═════ Provided passage ═════
The Bachelorette is incomprehensible to me, personally. It’s some perverse version of sorority rush with all the catty parts and none of the redeeming sisterhood. If you can learn anything from this one, it’s be careful what you wish for. And for goodness sake, don’t wish to be locked up in a house full of weepy overly made up, emotionally underdeveloped girls.

Last but not least we have the Unsinkable Kim Wozniak, of The Real Housewives of Atlanta. She found her latest football player love at a charity event she was attending to support another housewife’s penchant for dancing badly in public. And now she’s (on the show) about to pop with a new baby boy. Now that’s one way to make love stick around

The reality tv trend has got to hit a wall at some point. Let’s keep the super glam wedding shows and dispense with the drama. Is anybody with me?

Where’s my remote?

-Dinah

Head to toe! Let Your Whole Body talk! And other Drag Queen Wedding Beauty tips.

Drag Queens are Fabulous.  I’ve been watching RuPaul’s Drag Race on Netflix, and Ru is beyond fabulous – she’s wise, elegant, and one heck of a make-up artist.  So here are some “Drag” tips gleaned that are gold for Brides (and maids, and Moms…and the occasional Groom).

1)   Accentuate the positive.  Find your best feature and flaunt it.  RuPaul accents her height, and her fabulous bone structure.  Find a dress that suits you, and your body type. Ru has award winning stylists, we can find you some too. In SoCal, head straight over to Desert Bride for expert counsel and assistance.

2)   Ignore all things Negative.  Drag queens frequently have overcome a lot to be happy with who they are and to be comfortable expressing themselves.  So once they get to that point, they are FUN and HAPPY.  Stay fun!  Depressed?  Put on Abba – maybe “Gimme gimme gimme (a man after midnight)” and lip sync for your sweetie.  You’ll both laugh – and laughter is good.

RuPaul, all crystals and confidence.

3)   Lashes, lashes, lashes.  This one’s fairly self explanatory – drag queens don’t go to Rite Aid without their fake lashes on, girlfriend, so you shouldn’t think about going down the aisle without yours. Once you see how they “pop” your look, you’ll thank me. Or Ru. Or both.
═════ Extracted information ═════
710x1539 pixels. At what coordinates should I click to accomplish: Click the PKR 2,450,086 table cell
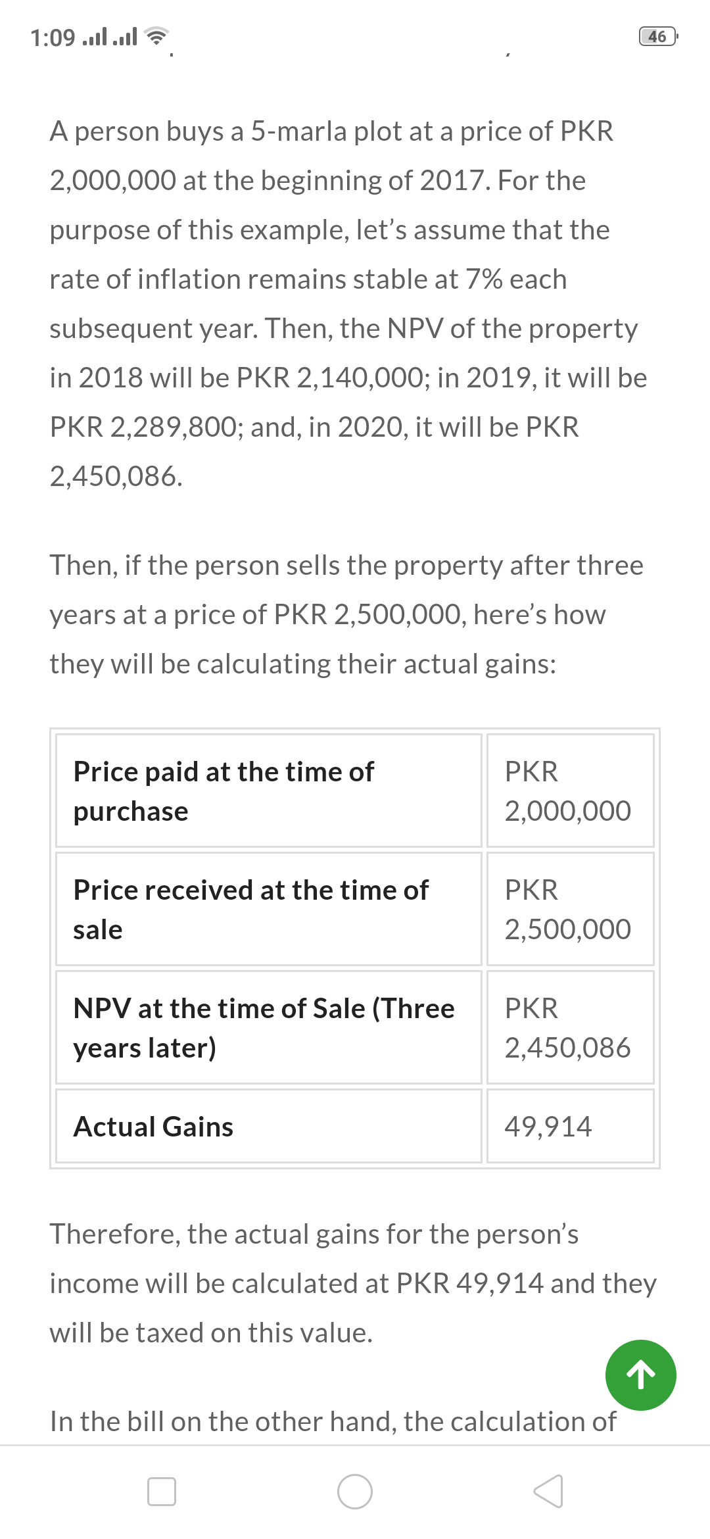tap(569, 1027)
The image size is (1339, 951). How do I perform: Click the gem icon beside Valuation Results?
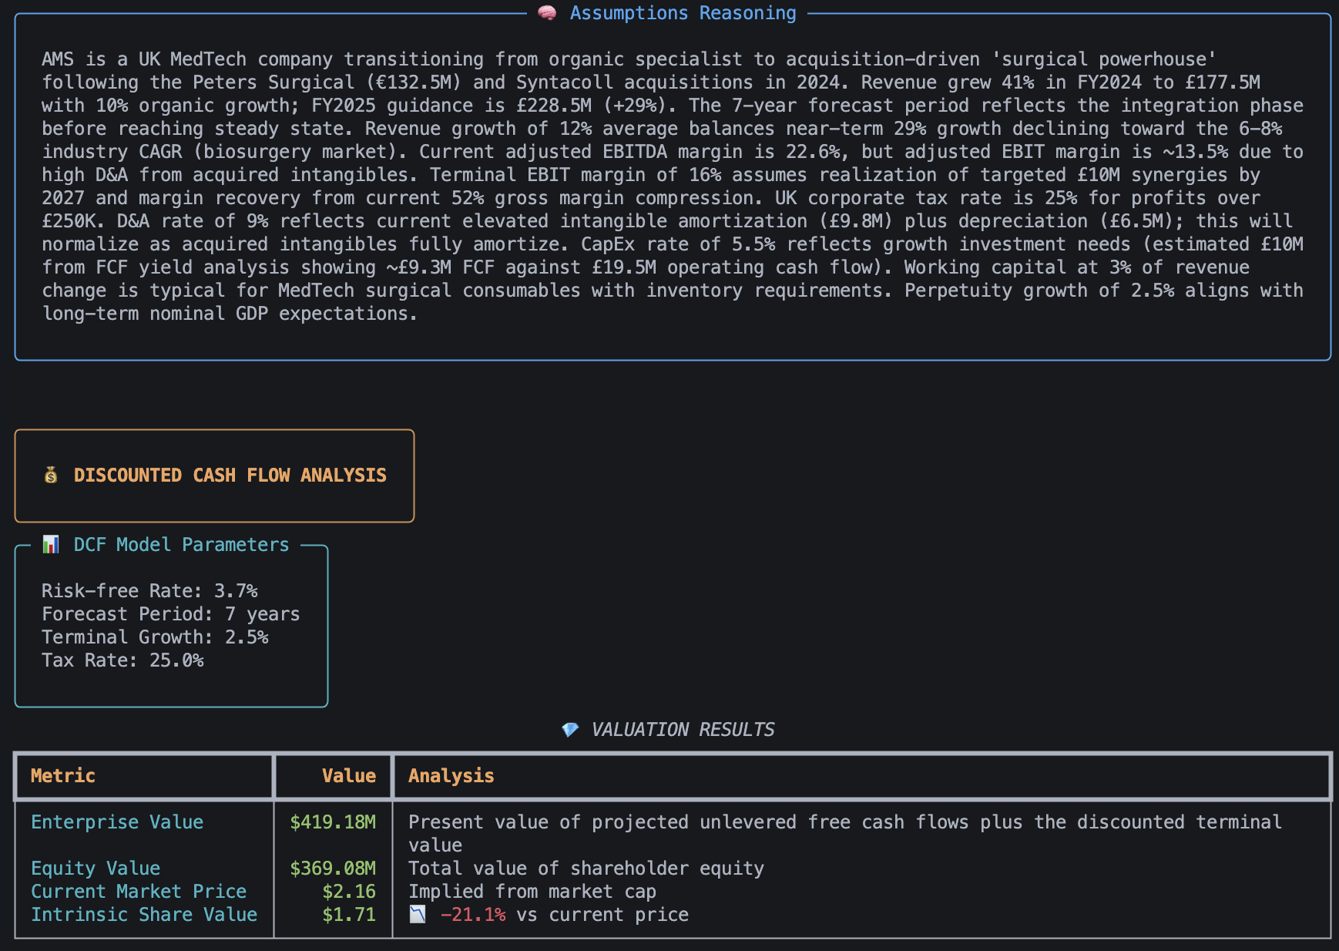(x=570, y=730)
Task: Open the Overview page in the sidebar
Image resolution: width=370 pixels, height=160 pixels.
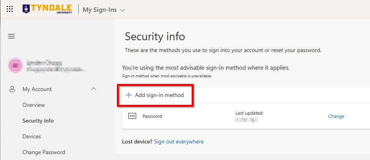Action: pyautogui.click(x=34, y=105)
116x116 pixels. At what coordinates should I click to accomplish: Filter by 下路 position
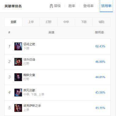tap(84, 22)
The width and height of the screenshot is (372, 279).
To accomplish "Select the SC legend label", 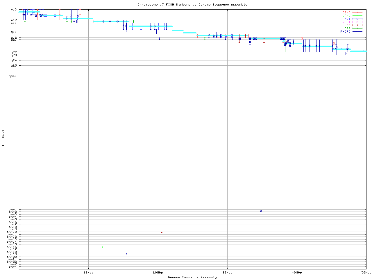I will 348,25.
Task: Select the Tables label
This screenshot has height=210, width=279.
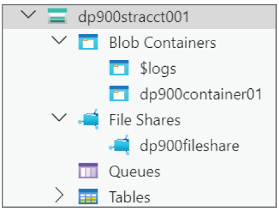Action: click(130, 197)
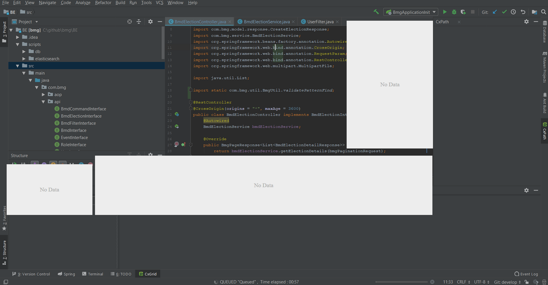Collapse the api package node
Image resolution: width=548 pixels, height=285 pixels.
[x=44, y=102]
═════
* **Activity list**:
a: According to the blog post, where in SoCal should a bride go for expert counsel and assistance in finding a dress?
b: List the headings of the numbered drag tips that the blog post gives.
c: Copy out the blog post from "The Bachelorette is" to "anybody with me?".
The records have no connection to the blog post.

* **Responses per task**:
a: Desert Bride

b:
1) Accentuate the positive.
2) Ignore all things Negative.
3) Lashes, lashes, lashes.

c:
The Bachelorette is incomprehensible to me, personally. It’s some perverse version of sorority rush with all the catty parts and none of the redeeming sisterhood. If you can learn anything from this one, it’s be careful what you wish for. And for goodness sake, don’t wish to be locked up in a house full of weepy overly made up, emotionally underdeveloped girls.

Last but not least we have the Unsinkable Kim Wozniak, of The Real Housewives of Atlanta. She found her latest football player love at a charity event she was attending to support another housewife’s penchant for dancing badly in public. And now she’s (on the show) about to pop with a new baby boy. Now that’s one way to make love stick around

The reality tv trend has got to hit a wall at some point. Let’s keep the super glam wedding shows and dispense with the drama. Is anybody with me?